Now 46, it is her role as a fashion renegade for which she is best known. She has parlayed her fame as one of the original ’90s supermodels — having appeared on no less than 16 American Vogue covers — into a role as one of the most active and outspoken voices for climate change and sustainability in the industry. “Fashion is one of the biggest polluters. … [But] it can be a huge catalyst for change, because fashion dictates a lot and everybody gets dressed in the world.”
The day prior to our conversation, she was arrested in Washington, D.C. — for the second time in recent weeks — during a “Fire Drill Friday” demonstration, a weekly event spearheaded by Jane Fonda and aimed to pressure lawmakers to take action on climate change. A video on Valletta’s Instagram shows her being handcuffed in November. She laughs as she is cuffed, then chants: “The waters! Are rising! And so are we!”
“[In November] we were literally arrested with cuffs and thrown in a wagon and taken off to a holding place. … [Yesterday] they decided to arrest us on-site without any cuffs, put us in lines … and hand us tickets.”
“Fashion is one of the biggest polluters. … But it can be a huge catalyst for change”

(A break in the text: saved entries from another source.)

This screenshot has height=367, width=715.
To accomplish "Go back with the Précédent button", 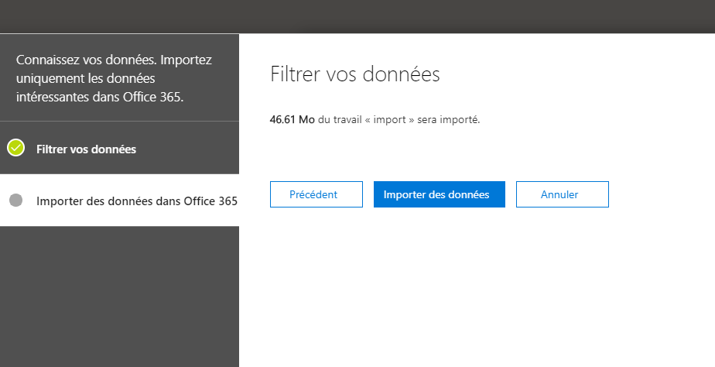I will (316, 194).
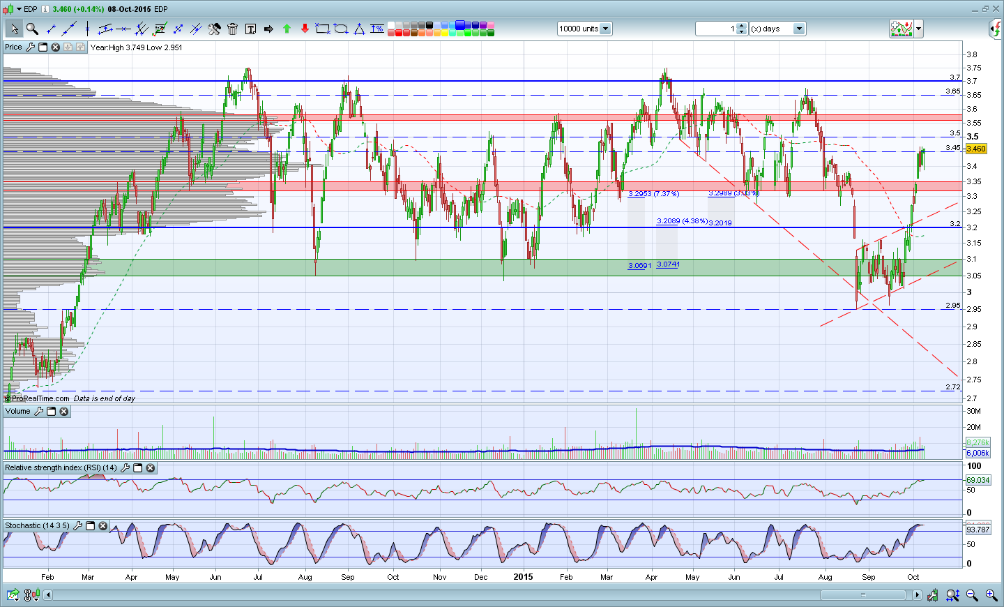
Task: Select the magnifying glass zoom tool
Action: click(x=32, y=29)
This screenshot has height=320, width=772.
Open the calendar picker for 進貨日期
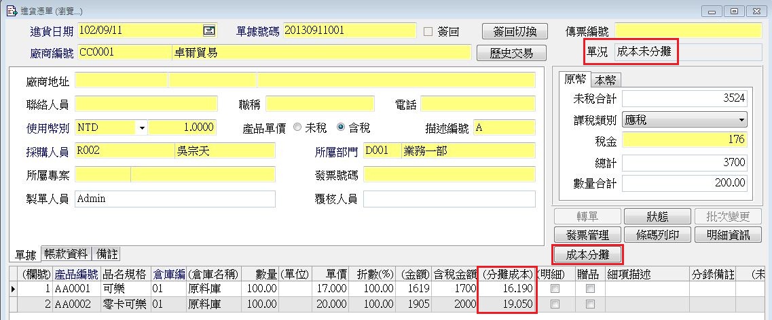coord(209,31)
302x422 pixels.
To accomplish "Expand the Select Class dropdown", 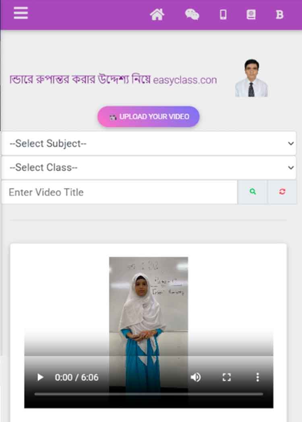I will point(149,168).
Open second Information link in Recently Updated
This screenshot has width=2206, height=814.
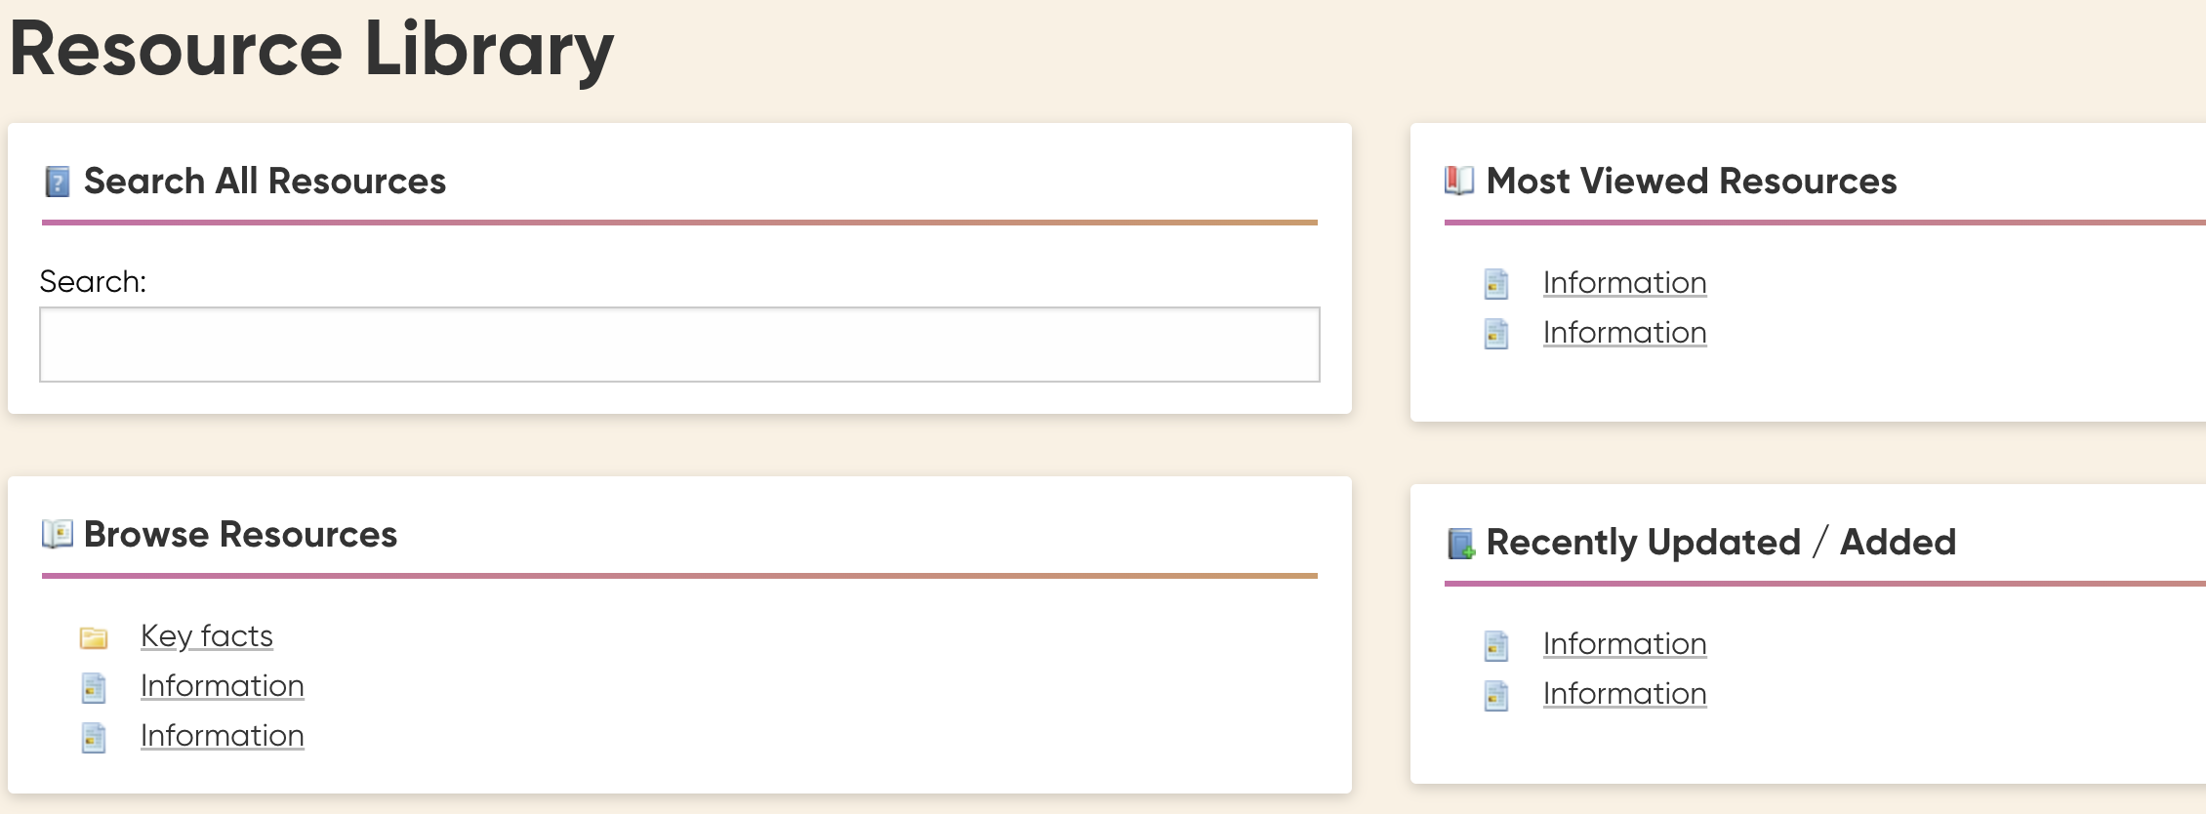coord(1625,693)
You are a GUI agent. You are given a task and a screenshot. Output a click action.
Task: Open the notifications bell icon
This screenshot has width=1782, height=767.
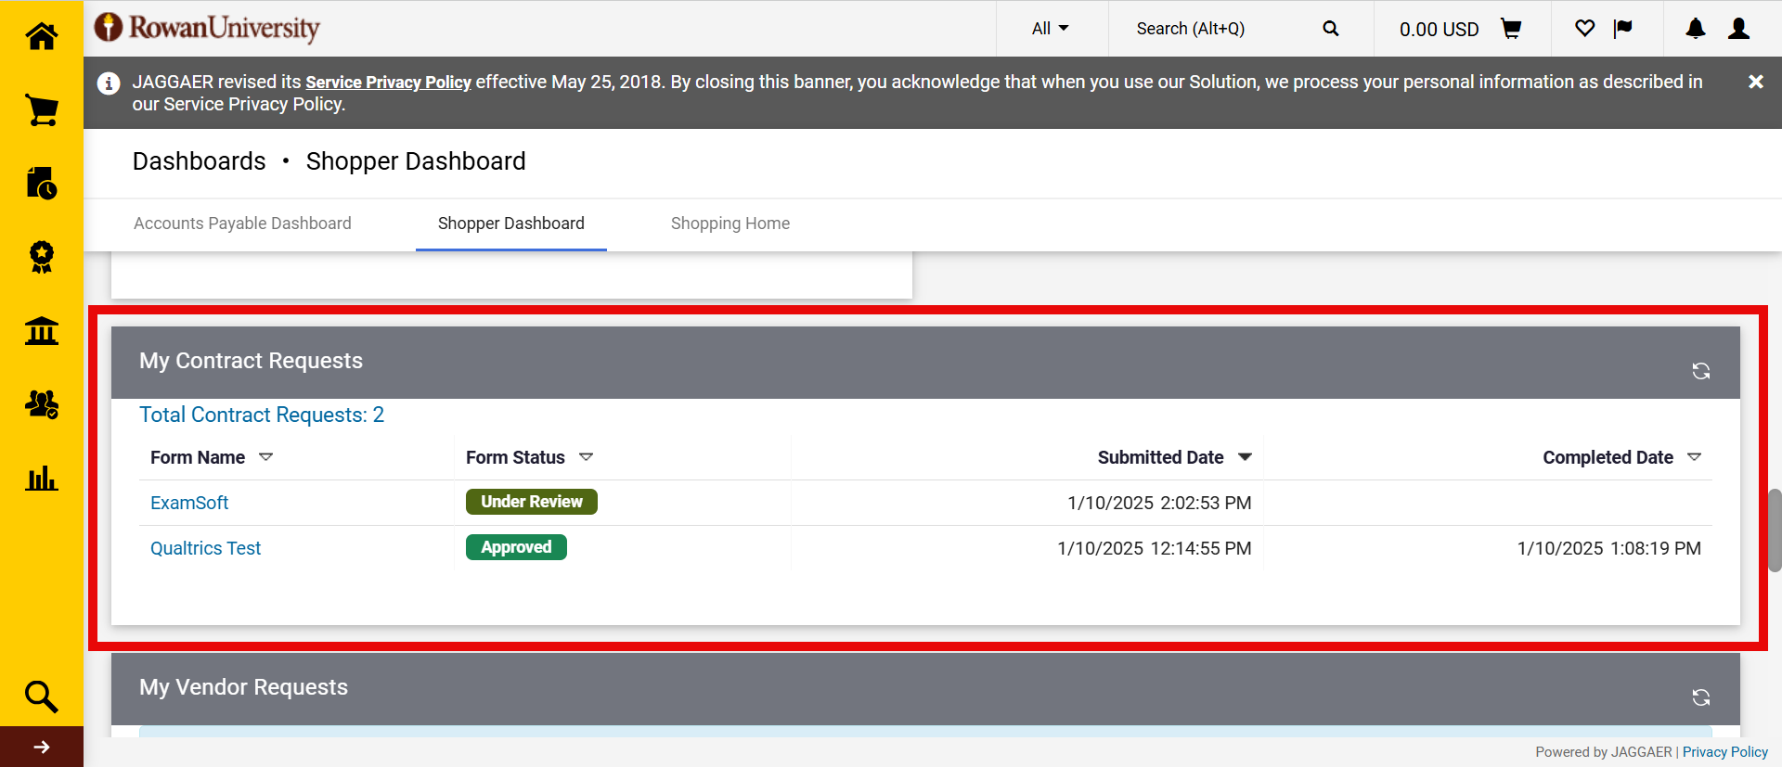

Once she had paid her $50 post-and-forfeit fine, she was released. Today she took the train from D.C. to New York, and now she is in her favorite salon, Suite Caroline in SoHo, having her hair colored and nails manicured before taking a flight in the morning to Saudi Arabia. “I am multitasking,” Valletta says as she chats to me by phone. “Thank God for earpieces.”
Although she is often in New York, her home is Los Angeles. Born in Arizona and raised in Oklahoma, Valletta was 2 years old when her parents separated and her father moved to San Diego. “I love California. I grew up coming out to visit him.” After her mother enrolled her in modeling classes at the age of 15, Valletta landed her first gig in Italy that same summer. Her debut Vogue cover came at the age of 18. Later, when she started acting too (she has over 30 credits to her name, including the movie Hitch and the TV drama series Revenge) she moved to Los Angeles and raised her son, Auden, now 19, here.
“I needed to be in a big city, and I wanted to be somewhere close to nature. … I love that I can look out my window and see the mountains and go walk in the mountains in five minutes. And I can walk and be at the beach in the same amount.” She also enjoys the eclectic culture of the city. “I love the mix: There’s a lot going on in California. … It’s just a really special place.”
She lives on the west side and likes nothing better than to spend an evening at home with her partner, hair stylist Teddy Charles. “I’m going to be honest with you, I’m pretty much a homebody,” she says. But when she does go out, she has her regular favorites: the Hollywood Bowl for a concert in the summer; Matsuhisa and Sushi Zo for a meal; and some dance cardio at Body By Simone. Her days of surfing have waned: “I like surfing, but I don’t do it enough. I’m sort of a wimp: it’s cold in L.A.”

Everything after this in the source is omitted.